**What to work on**
Your answer is to be every line of the material that includes the string "Select".

**Provided records**
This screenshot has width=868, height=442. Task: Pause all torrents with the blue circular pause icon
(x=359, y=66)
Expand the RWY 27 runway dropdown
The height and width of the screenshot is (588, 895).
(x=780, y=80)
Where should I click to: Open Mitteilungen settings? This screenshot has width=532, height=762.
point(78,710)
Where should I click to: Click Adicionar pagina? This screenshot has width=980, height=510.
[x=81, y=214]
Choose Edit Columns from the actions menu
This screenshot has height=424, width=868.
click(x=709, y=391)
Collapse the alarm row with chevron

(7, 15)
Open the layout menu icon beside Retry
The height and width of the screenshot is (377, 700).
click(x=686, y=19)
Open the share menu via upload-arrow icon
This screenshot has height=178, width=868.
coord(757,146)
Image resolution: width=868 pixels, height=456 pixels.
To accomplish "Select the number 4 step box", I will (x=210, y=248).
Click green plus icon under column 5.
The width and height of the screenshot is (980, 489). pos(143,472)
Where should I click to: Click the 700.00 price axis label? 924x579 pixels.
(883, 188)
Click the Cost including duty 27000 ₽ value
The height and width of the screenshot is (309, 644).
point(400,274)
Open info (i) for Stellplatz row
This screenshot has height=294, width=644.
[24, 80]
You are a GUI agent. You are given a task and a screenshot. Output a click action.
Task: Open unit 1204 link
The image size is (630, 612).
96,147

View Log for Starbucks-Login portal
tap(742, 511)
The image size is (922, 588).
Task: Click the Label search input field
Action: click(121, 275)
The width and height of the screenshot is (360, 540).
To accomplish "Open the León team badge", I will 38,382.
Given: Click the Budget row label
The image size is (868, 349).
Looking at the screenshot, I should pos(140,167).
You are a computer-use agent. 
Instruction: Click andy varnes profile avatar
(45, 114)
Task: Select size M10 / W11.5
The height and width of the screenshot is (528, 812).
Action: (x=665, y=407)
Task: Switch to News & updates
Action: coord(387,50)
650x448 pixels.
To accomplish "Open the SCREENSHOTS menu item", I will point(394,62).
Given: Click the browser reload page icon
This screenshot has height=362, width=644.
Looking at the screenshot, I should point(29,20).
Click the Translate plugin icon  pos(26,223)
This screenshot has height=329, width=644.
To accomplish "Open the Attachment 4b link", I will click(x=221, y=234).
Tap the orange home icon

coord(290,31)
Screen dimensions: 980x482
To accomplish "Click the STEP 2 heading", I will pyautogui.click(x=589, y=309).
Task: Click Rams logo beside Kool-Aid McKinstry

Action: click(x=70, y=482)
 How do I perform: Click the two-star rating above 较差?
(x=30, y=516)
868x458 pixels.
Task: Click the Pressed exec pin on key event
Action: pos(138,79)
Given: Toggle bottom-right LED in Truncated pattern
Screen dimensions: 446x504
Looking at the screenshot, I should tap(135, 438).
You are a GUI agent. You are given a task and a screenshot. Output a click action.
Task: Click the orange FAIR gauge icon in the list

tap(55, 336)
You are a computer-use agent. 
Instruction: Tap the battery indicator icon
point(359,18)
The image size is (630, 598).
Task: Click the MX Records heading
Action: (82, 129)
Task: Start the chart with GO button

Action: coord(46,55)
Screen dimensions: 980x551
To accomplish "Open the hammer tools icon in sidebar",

**Finished exercise**
To accomplish "Select the number 4 step box", I will (x=210, y=248).
Task: Select size M10 / W11.5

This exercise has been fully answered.